— Testo dell'esercizio —
____
Terza dose di vaccino: a chi spetta il «potenziamento» e quanto può durare l’effetto?

di Silvia Turin

Le terze dosi non sono i «richiami». Ecco che cosa serve sapere sulle dosi aggiuntive proposte ad alcune categorie di persone, soprattutto a causa dell’arrivo della variante Delta

Perché si è resa necessaria la terza dose?
Perché si è visto che, nonostante l’efficacia dei vaccini in uso resti alta contro la malattia severa da Covid-19, quella nei confronti dell’infezione (il contagio) cala nel tempo. Quel che si sa è che diminuiscono gli anticorpi e durante l’inverno la possibilità di contagio aumenta: ecco perché si è deciso di essere prudenti programmando una terza dose o un richiamo. Non si sa che cosa succederà nel corso dei prossimi sei mesi e le persone a maggior rischio vengono messe in sicurezza.

Quale differenza c’è tra «terza dose» e «richiamo»?
La terza dose può essere fatta anche dopo 28 giorni dalla seconda dose e ha lo scopo di completare un ciclo vaccinale negli immunodepressi, cioè quelle persone che non hanno risposto in maniera efficace alla prime due dosi. In sostanza, ci sono cicli vaccinali che, per funzionare, sono composti di tre dosi (o comunque di una dose in più). Il richiamo, invece, va fatto a distanza di almeno sei mesi dalla seconda dose. È di fatto un secondo ciclo vaccinale, che viene fatto dopo un certo periodo di tempo per riattivare la produzione di anticorpi.

Dopo quando si registra il calo di efficacia dei vaccini?
Mediamente tra i 6 e i 9 mesi. Si tratta di una discesa modesta della protezione nei confronti delle infezioni, la cui entità varia, in percentuale, da vaccino a vaccino.

Il calo si registra per ogni tipo di persona? Da che cosa dipende?
Più un soggetto è anziano, meno il suo sistema immunitario risponde bene. La prima variabile che incide sul calo di efficacia vaccinale è l’età, poi ci sono altri fattori individuali su cui si sta ancora investigando.

L’indebolimento dell’efficacia riguarda tutti i vaccini?
Sì, anche se Moderna sembra essere un vaccino un po’ più stabile: ha una concentrazione di Rna messaggero più alta di quella inoculata da Pfizer e, al momento, sembrerebbe essere il vaccino che si «indebolisce» meno.

Dipende anche dalla distanza temporale cui sono state somministrate le due dosi previste?
____
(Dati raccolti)
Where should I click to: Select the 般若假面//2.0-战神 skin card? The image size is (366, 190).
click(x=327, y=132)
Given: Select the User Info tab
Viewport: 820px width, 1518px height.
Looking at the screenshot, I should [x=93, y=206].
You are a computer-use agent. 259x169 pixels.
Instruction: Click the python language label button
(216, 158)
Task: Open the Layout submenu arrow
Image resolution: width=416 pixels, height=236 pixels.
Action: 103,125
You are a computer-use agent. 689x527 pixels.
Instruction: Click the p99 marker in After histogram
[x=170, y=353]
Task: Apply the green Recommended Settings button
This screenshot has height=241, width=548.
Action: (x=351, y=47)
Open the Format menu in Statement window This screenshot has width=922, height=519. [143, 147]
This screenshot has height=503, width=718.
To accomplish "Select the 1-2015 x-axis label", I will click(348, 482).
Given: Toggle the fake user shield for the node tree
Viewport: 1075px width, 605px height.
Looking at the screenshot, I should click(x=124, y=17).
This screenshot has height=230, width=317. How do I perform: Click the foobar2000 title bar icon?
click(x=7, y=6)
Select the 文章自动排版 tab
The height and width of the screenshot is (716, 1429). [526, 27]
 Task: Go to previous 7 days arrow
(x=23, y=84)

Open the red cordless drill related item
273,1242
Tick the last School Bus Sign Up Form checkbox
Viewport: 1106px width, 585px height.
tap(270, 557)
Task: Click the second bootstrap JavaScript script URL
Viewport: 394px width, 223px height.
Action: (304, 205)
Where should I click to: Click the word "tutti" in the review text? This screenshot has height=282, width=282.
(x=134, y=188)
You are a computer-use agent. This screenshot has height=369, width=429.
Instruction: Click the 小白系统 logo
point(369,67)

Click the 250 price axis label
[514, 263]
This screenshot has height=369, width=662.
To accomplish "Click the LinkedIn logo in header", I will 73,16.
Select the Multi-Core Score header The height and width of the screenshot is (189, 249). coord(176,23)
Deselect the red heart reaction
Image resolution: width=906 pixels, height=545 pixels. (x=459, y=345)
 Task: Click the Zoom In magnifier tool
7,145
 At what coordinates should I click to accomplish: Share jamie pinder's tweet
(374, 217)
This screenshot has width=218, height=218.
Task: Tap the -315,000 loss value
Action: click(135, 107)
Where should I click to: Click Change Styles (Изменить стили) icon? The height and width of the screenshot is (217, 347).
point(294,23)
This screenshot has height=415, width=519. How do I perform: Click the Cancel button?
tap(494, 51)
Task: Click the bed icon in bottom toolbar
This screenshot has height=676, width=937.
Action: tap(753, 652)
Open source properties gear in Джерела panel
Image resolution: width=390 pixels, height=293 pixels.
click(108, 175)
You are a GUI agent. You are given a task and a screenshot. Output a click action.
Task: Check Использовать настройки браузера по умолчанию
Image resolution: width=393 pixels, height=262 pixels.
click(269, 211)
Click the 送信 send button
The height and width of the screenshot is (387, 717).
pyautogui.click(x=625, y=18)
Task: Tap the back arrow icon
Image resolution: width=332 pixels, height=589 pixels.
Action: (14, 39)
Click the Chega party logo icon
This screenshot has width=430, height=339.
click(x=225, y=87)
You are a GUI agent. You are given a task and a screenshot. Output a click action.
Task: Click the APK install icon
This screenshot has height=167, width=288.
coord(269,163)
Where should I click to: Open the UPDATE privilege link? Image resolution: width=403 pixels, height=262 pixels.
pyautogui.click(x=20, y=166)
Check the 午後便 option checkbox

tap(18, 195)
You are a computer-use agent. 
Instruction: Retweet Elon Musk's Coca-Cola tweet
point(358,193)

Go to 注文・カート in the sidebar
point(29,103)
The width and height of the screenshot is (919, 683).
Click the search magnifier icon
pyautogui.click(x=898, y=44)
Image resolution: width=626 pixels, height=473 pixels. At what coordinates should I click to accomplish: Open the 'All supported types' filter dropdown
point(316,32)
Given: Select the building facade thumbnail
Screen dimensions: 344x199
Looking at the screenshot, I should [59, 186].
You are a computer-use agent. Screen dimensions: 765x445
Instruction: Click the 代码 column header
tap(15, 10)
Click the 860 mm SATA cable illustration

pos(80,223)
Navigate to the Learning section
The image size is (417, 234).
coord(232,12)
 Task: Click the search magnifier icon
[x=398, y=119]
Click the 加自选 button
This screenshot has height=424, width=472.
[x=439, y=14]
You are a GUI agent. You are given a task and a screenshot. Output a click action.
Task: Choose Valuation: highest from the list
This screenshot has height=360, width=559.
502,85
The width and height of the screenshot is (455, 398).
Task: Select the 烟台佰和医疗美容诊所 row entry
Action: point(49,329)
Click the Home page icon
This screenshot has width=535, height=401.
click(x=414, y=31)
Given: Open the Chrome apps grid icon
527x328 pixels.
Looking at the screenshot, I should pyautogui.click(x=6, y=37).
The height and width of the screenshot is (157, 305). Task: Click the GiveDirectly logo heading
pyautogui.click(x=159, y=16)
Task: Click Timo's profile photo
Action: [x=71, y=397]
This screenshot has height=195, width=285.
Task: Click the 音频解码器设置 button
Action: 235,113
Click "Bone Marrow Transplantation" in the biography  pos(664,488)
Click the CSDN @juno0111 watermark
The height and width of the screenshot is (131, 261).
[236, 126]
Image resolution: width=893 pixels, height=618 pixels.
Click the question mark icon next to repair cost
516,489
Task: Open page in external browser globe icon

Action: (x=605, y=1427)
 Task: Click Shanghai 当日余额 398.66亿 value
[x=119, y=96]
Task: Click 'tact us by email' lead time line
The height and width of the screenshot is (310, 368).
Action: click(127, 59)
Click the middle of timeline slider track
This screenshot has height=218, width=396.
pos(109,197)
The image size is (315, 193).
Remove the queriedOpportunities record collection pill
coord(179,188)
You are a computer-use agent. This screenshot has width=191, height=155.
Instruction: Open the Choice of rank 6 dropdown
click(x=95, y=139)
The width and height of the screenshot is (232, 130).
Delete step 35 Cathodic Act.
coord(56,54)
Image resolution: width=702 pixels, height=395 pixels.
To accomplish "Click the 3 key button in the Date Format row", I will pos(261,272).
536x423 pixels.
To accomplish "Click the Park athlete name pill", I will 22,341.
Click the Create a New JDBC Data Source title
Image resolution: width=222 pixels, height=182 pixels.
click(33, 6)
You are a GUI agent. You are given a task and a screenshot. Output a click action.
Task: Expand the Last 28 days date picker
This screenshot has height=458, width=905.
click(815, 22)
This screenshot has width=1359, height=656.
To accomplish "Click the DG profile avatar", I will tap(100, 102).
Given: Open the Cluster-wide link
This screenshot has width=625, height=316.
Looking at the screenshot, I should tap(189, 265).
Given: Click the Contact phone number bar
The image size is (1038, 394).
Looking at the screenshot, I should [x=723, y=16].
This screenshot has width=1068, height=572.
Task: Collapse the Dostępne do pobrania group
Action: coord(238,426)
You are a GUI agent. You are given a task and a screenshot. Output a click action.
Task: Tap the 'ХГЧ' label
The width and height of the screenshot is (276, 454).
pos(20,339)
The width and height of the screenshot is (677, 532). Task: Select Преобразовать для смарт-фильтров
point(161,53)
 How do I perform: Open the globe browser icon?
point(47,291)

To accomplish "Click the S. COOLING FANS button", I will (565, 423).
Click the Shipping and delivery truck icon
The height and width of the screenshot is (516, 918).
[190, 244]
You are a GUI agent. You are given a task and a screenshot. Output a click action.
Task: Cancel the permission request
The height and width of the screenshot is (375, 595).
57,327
____
— Compiti —
A: Nell'articolo sulla terza dose, a quale distanza dalla seconda dose va fatto il richiamo?
B: Trascrivete dall'articolo sulla terza dose il passo che va da "La terza dose può" a "che cosa dipende?".
C: Elencate tutti i titoletti in forma di domanda che, dopo il titolo, introducono le sezioni dell'articolo sulla terza dose.
Per rispondere servitevi soltanto del testo.

— Risposte —
A: Va fatto a distanza di almeno sei mesi dalla seconda dose.

B:
La terza dose può essere fatta anche dopo 28 giorni dalla seconda dose e ha lo scopo di completare un ciclo vaccinale negli immunodepressi, cioè quelle persone che non hanno risposto in maniera efficace alla prime due dosi. In sostanza, ci sono cicli vaccinali che, per funzionare, sono composti di tre dosi (o comunque di una dose in più). Il richiamo, invece, va fatto a distanza di almeno sei mesi dalla seconda dose. È di fatto un secondo ciclo vaccinale, che viene fatto dopo un certo periodo di tempo per riattivare la produzione di anticorpi.

Dopo quando si registra il calo di efficacia dei vaccini?
Mediamente tra i 6 e i 9 mesi. Si tratta di una discesa modesta della protezione nei confronti delle infezioni, la cui entità varia, in percentuale, da vaccino a vaccino.

Il calo si registra per ogni tipo di persona? Da che cosa dipende?

C:
- Perché si è resa necessaria la terza dose?
- Quale differenza c'è tra «terza dose» e «richiamo»?
- Dopo quando si registra il calo di efficacia dei vaccini?
- Il calo si registra per ogni tipo di persona? Da che cosa dipende?
- L'indebolimento dell'efficacia riguarda tutti i vaccini?
- Dipende anche dalla distanza temporale cui sono state somministrate le due dosi previste?